The best ways to improve health care do not always require new drugs, sophisticated technology or money. Common sense and compassion, as well as an understanding of human nature, can help us advance health and change lives.
One such effort in New Jersey is making a powerful difference in the lives of mothers and babies while costing very little. Strong Start for Mothers and Newborns is a program that should not just be continued — but also expanded.
I want to tell you about Strong Start as we move forward with Medicaid 2.0, our effort to re-envision Medicaid in New Jersey. We need to incorporate programs like this into the fabric of our state’s health insurance program for low-income residents.
How often have you read about an innovative program that successfully improved care and reduced costs? Research backed up the success. Then the funding ran out. The pilot lives on only in research papers and memories.
Strong Start supports pregnant women on Medicaid whose babies are at risk for birth complications because of unmet mental health needs, unstable housing, unemployment and other factors. The Central Jersey Family Health Consortium is one of 27 agencies running the program based on the CenteringPregnancy™ model. The consortium operates through a $1.7 million grant from the Center for Medicare and Medicaid Innovation and adds just $205 to the cost of each pregnancy, in addition to the usual charges. Strong Start operates at four hospitals, such as JFK Medical Center and Jersey Shore Medical Center, and three FQHCs in New Jersey.
Women with similar due dates join together for group pre-natal visits with their care providers. All the components of prenatal care are done together. The women weigh each other and learn about healthy pregnancies, often creating bonds and providing each other with social support throughout their pregnancies. A trained facilitator leads the discussion about pregnancy, birth, newborn care as well as other topics.
As I said, this is not high-tech. Yet the positive outcomes rival a new “break through” medication or technology.
A study just out in the Journal of Maternal and Child Health found that a CenteringPregnancy model in South Carolina reduced the risk of premature birth by 36 percent. That’s an astounding reduction. Each premature birth that was prevented saved Medicaid $22,667 in health care costs. Infants whose moms were in the program had a 44 percent reduction in low birth weight, saving nearly $30,000 for each baby not born too small. And there was a reduced risk of a NICU stay of 28 percent, saving $27,249 for each prevented NICU admission. Overall, the $1.7 million investment to fund the program saved the state’s Medicaid program $2.3 million. CMS also reported that women in the program had breastfeeding rates higher than the national average.
We know the savings extend beyond the initial health costs since babies born with complications may experience lasting and costly consequences, such as learning difficulties. And I believe the human cost is not calculable.

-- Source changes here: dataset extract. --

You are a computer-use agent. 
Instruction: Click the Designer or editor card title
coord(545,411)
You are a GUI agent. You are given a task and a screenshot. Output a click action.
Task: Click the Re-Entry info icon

So is the plan now to expand these programs throughout New Jersey and the nation? Actually, federal funding for the New Jersey program ends this year. I believe we should not allow Strong Start to be another pilot that slips away, especially in New Jersey, where Medicaid pays for nearly one out of every three births.
Through Medicaid 2.0, an initiative funded by The Nicholson Foundation, we want to find better ways to deliver health care and then build these innovations into our Medicaid payment system. We want to create a blueprint for the future of Medicaid that makes the program more effective and more efficient. This program for moms and babies is a strong start.